As C does not have any means of reflection (and even C++981 does not have enough reflective abilities), gengtype was introduced to support some GCC-specific type and variable annotations, which in turn support garbage collection inside the compiler and precompiled headers. As such, gengtype is a one big kludge of a rudimentary C lexer and parser.
gtype-desc.h: globally visible declarations: enumeration of GTY-annotated types, GC marker declarations, PCH type walker declarations.
gtype-desc.c: global definitions: GC markers and PCH type walkers.

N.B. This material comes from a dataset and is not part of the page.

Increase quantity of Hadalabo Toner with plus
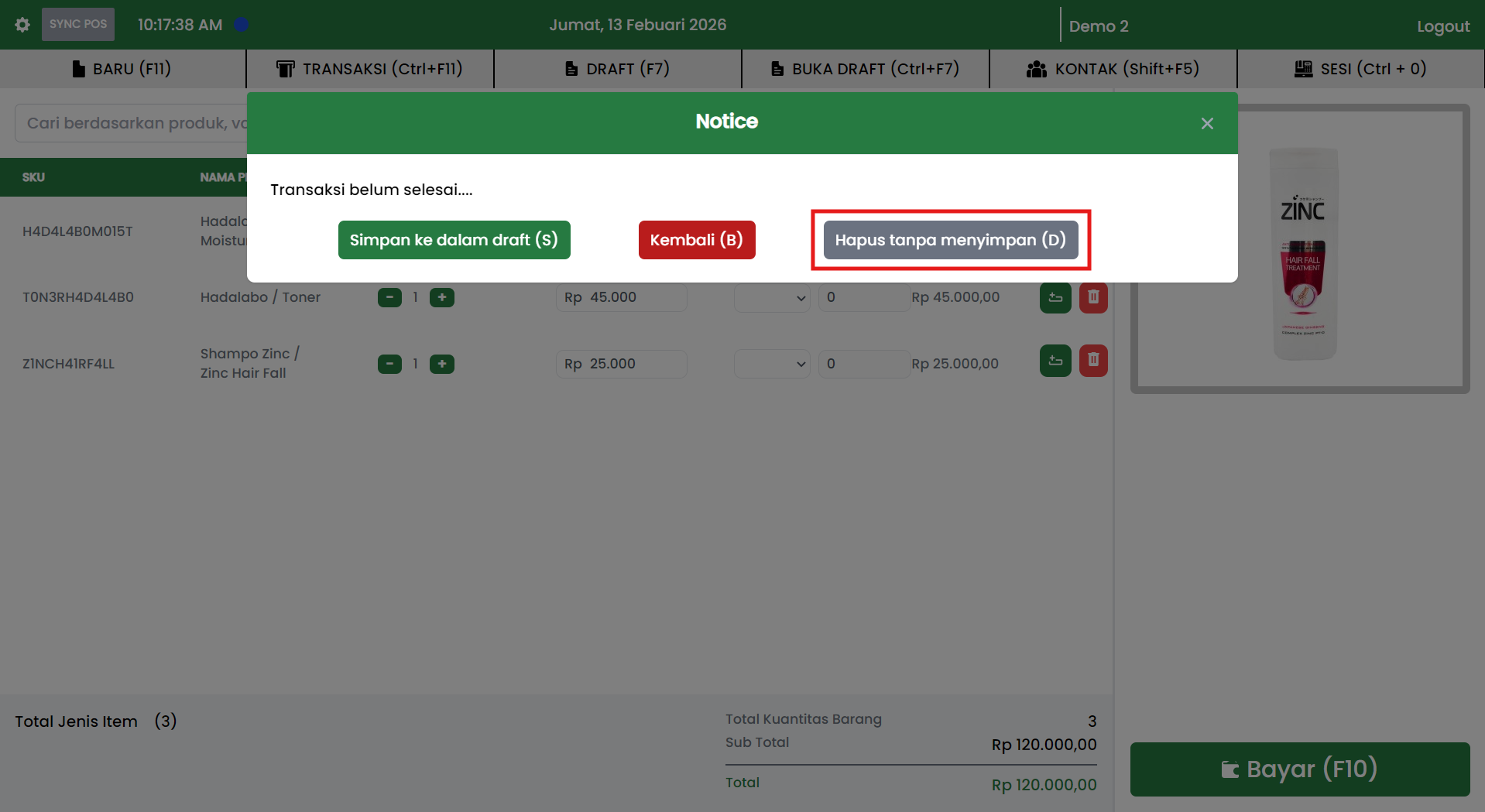1485x812 pixels. point(441,297)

gt-sourcefile.h: sourcefile.c-specific definitions of GTY-annotated types walker functions and definitions of lists of GC roots defined in that file.

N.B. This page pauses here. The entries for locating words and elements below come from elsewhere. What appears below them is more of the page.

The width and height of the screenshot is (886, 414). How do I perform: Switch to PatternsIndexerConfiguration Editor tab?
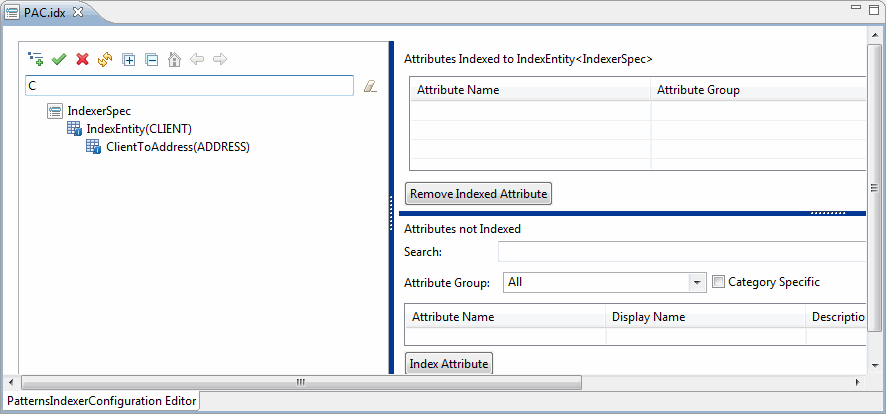click(x=102, y=402)
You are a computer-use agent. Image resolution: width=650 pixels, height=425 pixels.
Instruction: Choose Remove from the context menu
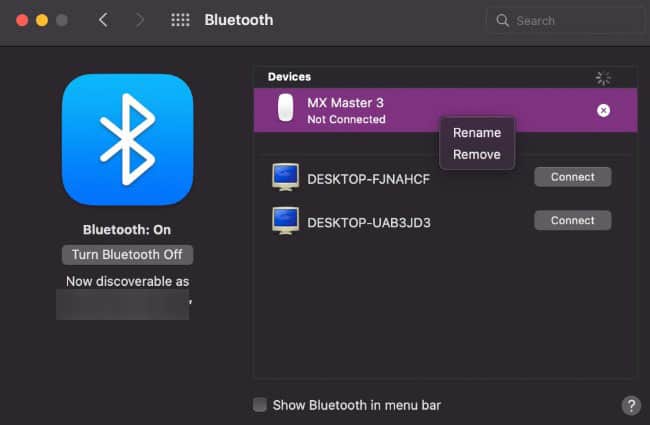pyautogui.click(x=477, y=155)
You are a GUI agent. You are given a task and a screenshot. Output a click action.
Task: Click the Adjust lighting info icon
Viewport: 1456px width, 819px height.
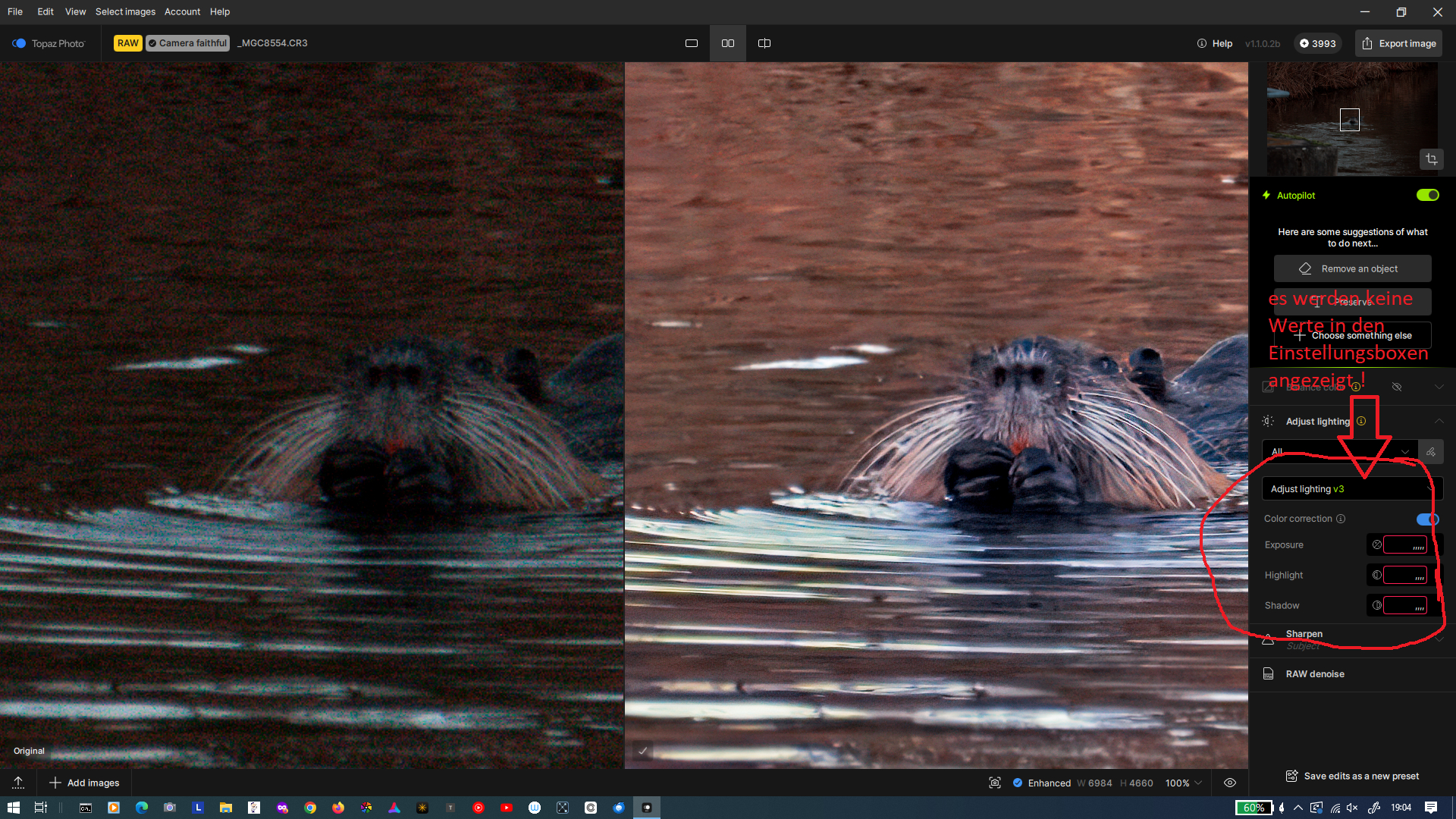(x=1361, y=421)
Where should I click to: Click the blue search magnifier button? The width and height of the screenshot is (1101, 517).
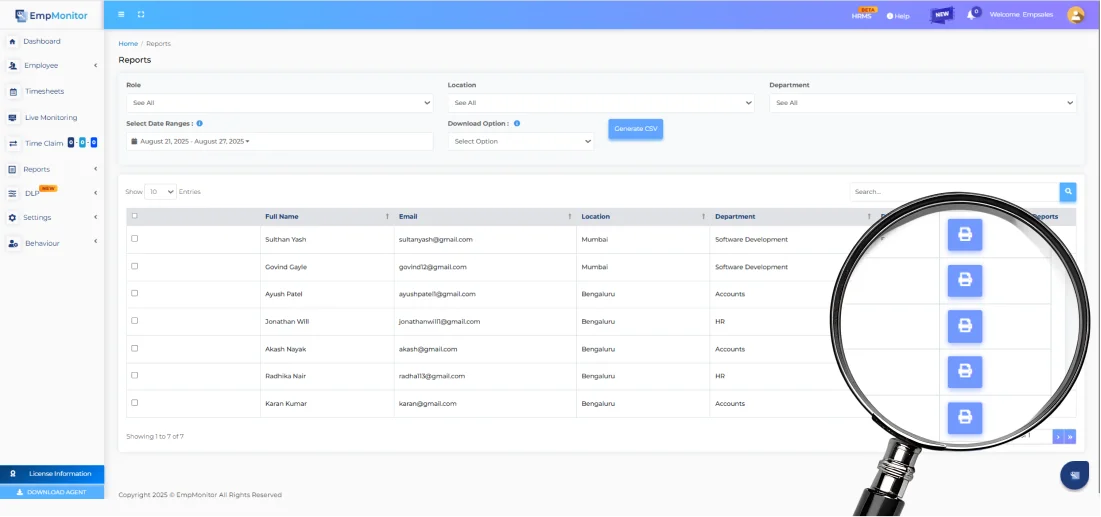[x=1068, y=191]
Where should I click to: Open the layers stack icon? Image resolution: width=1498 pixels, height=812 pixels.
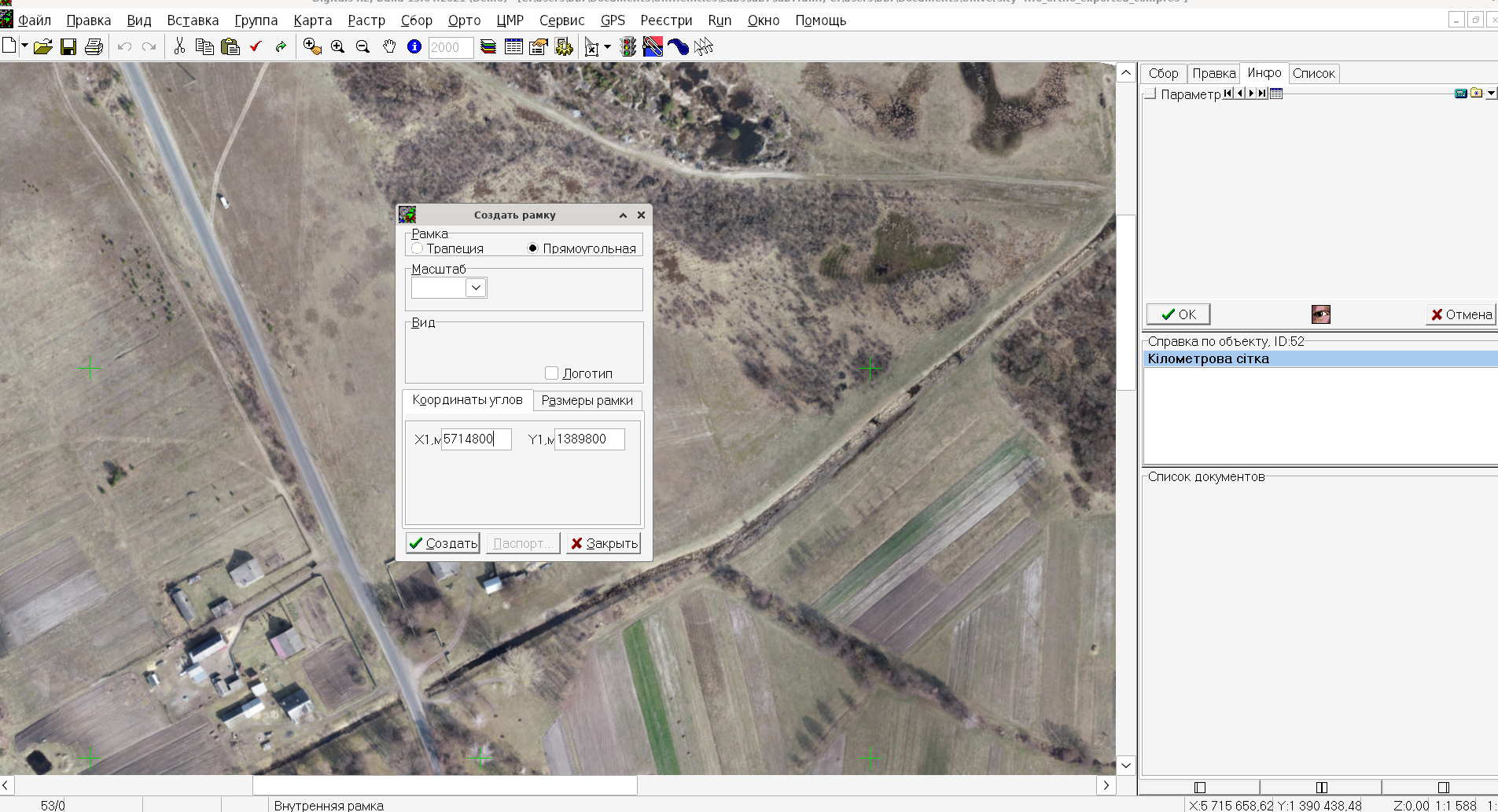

gtype-frontend.h: frontend-specific declarations and definitions of lists of GC roots, also definitions of frontend-specific GTY-annotated types walker functions.

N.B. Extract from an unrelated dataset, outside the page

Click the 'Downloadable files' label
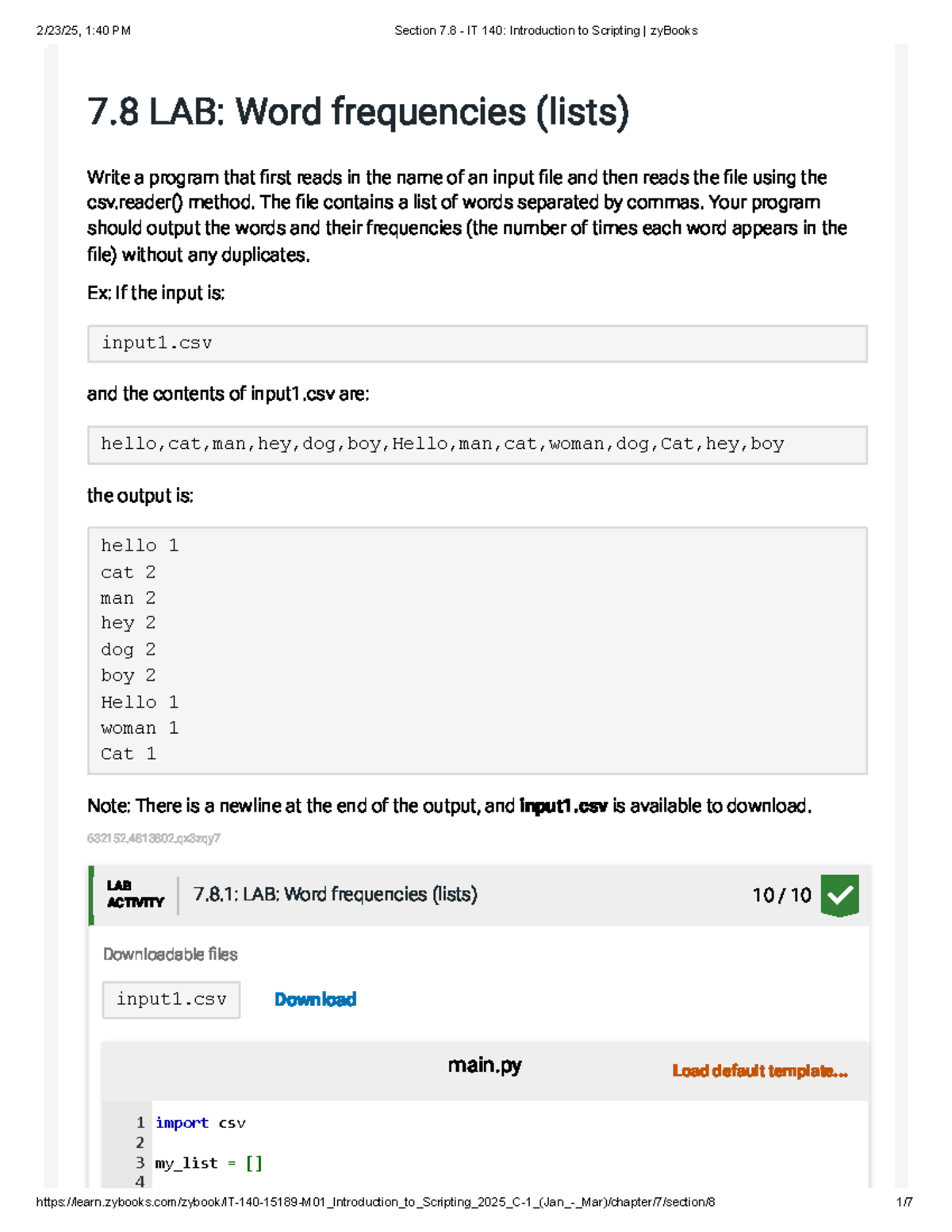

On a long-term perspective, we could take inspiration from Qt moc machinery2 to systematically generate runtime accessible meta-data describing most important GCC datatypes. This could permit useful extensions, like generic dumpers for debugging the compiler, generic serialization of GCC data, generic or generated browser code for inspecting GCC internal data (i.e. a much improved replacement of tree-browser.c which is probably rotten, etc..). Such a powerful system is useful, since GCC is a huge code.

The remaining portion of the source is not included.